Could be good… The Battle of the TreesDate: 20 May 2012
The Battle of the Trees, purportedly written by the mythic poet Taliesin, has baffled scholars for hundreds of years but one Welsh artist has dedicated three years of her life to decoding this strange and little-known story. Following an American tour, UK audiences will see the results of her labours for the first time at Brighton Fringe this May.
Christine Cooper hails from West Wales, among the most legend-ridden Celtic landscapes in the country and, in the footsteps of Tolkien, the one-time professor of Celtic literature at Leeds University found The Battle of the Trees in a dusty book while she was a student there:
‘Hidden in the library basement, I discovered cracked and yellowed editions of the Four ancient books of Wales. Among them, a peculiar poem called “Kat Godeu, The Battle of the Trees,” says Christine. “I became obsessed with it. I read every academic study I could find on it, which was not many. I knew I had to bring this poem to life somehow. Cooper immersed herself in the world of trees. She learned to identify them and gathered stories about them, coming to understand something of their emotional importance for us.
Her performance opens not in the distant past of the poem, but in October 1987, in the middle of the Great Storm which cost Britain 15 million trees, changing our landscape forever. Cooper weaves together five tales connected through the poem, from the uncovering of a ritual tree circle in Norfolk, to the passion of the writer Robert Graves, to the summoning of the boy Merlin to come to Britain's aid. Christine is also an award-winning folk musician, and her singing and fiddle playing are threaded throughout.

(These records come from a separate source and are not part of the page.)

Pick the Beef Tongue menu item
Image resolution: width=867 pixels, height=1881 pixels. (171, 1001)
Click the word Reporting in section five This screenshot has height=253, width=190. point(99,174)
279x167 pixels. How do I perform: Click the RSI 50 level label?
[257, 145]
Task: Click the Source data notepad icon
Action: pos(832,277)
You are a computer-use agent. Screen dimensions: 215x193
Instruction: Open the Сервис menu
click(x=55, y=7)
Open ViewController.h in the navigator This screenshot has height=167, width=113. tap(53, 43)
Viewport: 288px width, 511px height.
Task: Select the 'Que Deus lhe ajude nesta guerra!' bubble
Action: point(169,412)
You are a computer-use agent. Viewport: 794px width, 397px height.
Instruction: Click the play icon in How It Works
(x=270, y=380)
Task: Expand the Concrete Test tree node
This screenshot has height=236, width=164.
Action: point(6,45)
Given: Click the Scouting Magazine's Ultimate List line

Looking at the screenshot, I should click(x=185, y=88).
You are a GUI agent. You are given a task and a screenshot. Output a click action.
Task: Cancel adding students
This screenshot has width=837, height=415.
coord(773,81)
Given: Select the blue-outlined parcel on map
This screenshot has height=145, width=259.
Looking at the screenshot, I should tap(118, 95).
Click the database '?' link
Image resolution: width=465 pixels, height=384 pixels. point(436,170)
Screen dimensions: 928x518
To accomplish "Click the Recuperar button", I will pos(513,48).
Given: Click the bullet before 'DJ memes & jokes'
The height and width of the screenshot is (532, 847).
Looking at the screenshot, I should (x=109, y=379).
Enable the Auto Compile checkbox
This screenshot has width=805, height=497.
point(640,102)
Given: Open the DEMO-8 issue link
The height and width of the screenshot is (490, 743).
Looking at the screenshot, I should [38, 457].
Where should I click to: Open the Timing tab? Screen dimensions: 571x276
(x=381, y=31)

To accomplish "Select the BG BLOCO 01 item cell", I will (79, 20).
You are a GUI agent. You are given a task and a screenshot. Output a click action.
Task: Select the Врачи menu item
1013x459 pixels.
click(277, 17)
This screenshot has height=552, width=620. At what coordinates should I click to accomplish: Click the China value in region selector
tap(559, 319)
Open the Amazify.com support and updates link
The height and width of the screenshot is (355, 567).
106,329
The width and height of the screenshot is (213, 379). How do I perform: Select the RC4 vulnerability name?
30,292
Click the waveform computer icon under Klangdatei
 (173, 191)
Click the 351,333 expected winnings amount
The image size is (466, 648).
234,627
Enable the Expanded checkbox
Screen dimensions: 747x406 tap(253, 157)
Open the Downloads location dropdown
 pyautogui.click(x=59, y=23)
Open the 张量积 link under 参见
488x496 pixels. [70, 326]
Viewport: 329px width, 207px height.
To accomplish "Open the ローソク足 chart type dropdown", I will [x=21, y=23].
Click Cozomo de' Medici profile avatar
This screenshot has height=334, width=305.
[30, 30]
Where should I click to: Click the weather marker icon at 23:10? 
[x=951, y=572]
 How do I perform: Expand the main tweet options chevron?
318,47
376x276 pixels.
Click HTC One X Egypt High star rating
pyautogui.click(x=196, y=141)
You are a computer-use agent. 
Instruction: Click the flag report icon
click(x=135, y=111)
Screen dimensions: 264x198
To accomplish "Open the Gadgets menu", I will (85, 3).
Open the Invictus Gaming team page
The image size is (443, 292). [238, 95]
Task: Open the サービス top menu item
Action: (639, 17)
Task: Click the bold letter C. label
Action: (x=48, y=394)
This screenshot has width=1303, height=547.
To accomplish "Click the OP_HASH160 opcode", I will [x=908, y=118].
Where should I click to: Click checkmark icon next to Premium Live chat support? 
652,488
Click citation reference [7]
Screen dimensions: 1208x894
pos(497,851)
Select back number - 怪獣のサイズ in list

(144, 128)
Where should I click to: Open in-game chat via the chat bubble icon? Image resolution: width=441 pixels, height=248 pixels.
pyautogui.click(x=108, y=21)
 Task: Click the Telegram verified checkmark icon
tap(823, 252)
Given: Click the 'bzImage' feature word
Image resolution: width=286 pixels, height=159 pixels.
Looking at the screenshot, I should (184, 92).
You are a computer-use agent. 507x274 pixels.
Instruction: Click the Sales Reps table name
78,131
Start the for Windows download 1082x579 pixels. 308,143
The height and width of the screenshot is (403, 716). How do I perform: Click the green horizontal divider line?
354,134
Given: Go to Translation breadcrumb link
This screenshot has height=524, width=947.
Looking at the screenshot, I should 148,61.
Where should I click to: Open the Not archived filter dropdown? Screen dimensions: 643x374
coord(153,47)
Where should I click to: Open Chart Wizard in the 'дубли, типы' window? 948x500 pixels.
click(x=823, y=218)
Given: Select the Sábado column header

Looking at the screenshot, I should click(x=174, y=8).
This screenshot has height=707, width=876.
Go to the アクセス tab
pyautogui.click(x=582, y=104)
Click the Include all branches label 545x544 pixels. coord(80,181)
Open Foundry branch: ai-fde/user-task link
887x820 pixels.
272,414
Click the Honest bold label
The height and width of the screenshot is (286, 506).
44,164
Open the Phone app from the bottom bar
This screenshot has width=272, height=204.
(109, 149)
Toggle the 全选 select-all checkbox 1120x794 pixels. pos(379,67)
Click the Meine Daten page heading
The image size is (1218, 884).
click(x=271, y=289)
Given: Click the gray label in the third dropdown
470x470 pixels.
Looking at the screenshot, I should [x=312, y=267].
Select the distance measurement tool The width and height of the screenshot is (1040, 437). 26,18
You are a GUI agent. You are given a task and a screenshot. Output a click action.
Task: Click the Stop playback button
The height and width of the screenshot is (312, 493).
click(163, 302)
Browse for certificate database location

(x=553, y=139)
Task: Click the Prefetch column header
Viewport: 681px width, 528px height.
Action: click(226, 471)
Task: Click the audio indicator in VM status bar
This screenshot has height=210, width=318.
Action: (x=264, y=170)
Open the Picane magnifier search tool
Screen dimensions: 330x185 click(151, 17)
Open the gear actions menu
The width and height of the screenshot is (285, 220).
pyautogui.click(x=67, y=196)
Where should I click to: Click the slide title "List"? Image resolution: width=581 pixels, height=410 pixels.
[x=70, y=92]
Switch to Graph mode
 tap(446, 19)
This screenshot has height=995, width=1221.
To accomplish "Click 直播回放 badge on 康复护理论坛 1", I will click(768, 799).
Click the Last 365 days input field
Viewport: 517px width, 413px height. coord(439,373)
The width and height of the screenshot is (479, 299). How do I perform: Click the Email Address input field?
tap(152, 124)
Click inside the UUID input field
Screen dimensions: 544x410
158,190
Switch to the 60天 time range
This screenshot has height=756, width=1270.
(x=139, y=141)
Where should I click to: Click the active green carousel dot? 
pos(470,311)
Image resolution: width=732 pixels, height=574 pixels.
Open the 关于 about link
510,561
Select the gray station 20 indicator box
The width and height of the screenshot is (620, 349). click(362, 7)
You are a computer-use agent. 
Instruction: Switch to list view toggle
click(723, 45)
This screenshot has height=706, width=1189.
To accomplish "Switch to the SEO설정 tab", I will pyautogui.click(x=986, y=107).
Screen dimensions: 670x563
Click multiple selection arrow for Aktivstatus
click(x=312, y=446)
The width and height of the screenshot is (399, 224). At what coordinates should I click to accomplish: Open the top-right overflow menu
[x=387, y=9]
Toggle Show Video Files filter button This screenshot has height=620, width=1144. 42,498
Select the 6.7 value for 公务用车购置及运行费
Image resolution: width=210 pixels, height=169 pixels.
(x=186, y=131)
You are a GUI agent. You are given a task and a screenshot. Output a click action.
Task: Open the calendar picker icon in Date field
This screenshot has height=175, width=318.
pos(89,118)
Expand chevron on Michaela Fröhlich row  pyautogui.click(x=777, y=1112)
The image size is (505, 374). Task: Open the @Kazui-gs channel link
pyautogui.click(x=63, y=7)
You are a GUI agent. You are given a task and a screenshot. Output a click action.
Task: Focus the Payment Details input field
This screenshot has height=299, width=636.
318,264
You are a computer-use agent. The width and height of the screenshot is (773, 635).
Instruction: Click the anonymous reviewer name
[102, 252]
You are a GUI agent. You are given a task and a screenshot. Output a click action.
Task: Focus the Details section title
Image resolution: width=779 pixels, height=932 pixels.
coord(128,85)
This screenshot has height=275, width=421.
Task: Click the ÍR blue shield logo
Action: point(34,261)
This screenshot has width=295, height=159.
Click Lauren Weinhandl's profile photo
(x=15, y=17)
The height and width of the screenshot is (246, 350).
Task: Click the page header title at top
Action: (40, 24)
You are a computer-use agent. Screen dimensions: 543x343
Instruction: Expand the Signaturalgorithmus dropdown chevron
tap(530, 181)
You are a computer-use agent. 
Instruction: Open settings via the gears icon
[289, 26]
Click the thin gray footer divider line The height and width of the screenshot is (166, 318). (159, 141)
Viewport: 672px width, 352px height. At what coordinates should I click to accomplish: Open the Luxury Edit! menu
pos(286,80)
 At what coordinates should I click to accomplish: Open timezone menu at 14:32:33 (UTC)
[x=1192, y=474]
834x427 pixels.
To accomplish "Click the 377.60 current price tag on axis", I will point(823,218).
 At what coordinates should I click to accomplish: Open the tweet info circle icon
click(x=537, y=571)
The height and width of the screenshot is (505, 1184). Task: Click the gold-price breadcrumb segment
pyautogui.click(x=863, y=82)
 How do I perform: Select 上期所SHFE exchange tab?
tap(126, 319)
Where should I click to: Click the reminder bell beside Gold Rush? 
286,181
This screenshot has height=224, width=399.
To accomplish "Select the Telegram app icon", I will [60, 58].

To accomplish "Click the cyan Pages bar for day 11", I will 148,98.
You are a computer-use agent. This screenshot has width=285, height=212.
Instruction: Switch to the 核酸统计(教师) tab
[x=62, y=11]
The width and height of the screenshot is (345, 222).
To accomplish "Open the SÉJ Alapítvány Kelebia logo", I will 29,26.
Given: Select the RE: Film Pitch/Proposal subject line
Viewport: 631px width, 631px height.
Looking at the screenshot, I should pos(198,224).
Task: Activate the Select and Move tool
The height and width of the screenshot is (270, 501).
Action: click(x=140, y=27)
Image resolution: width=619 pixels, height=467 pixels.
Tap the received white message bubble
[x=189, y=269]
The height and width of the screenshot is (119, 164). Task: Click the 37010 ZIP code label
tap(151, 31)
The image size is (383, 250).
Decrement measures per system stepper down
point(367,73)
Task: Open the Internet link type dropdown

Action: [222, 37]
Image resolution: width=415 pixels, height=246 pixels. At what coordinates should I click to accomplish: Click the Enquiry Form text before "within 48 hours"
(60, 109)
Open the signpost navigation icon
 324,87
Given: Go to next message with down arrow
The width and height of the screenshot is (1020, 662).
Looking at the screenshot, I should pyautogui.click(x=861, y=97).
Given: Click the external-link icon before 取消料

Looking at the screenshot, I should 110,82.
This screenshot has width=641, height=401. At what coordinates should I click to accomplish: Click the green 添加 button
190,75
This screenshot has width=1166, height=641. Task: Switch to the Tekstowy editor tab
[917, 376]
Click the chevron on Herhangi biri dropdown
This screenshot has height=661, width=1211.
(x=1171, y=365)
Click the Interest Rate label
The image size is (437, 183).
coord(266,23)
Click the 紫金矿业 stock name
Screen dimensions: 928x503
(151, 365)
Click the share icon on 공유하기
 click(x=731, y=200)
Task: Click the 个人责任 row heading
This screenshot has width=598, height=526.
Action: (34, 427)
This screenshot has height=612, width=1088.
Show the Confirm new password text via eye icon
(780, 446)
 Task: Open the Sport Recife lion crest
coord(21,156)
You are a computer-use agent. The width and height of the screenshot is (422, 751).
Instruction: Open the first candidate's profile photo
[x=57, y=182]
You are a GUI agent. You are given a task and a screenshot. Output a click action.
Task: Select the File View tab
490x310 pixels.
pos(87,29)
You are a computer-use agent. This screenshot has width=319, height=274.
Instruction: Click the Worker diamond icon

‘Initially I took the performance on tour in the USA and Canada. Thankfully it scored rave reviews, and I am delighted to announce its UK debut in Brighton this May,’ adds Christine. Leslie Berman of the New York Times called the performance “The weekend’s standout… impossible to top.”
Cooper’s work is part of a resurgence in the art of performance storytelling up and down the country. ‘Unlike mass TV entertainment, a story is a very personal gift for an audience, relying on the magic of imagination,’ says Christine, who also runs a monthly storytelling night in Brighton.
The Battle of the Trees can be seen on 22 May, for one night only, at 7.00pm (doors open at 6.30) at The Latest Music Bar, Brighton.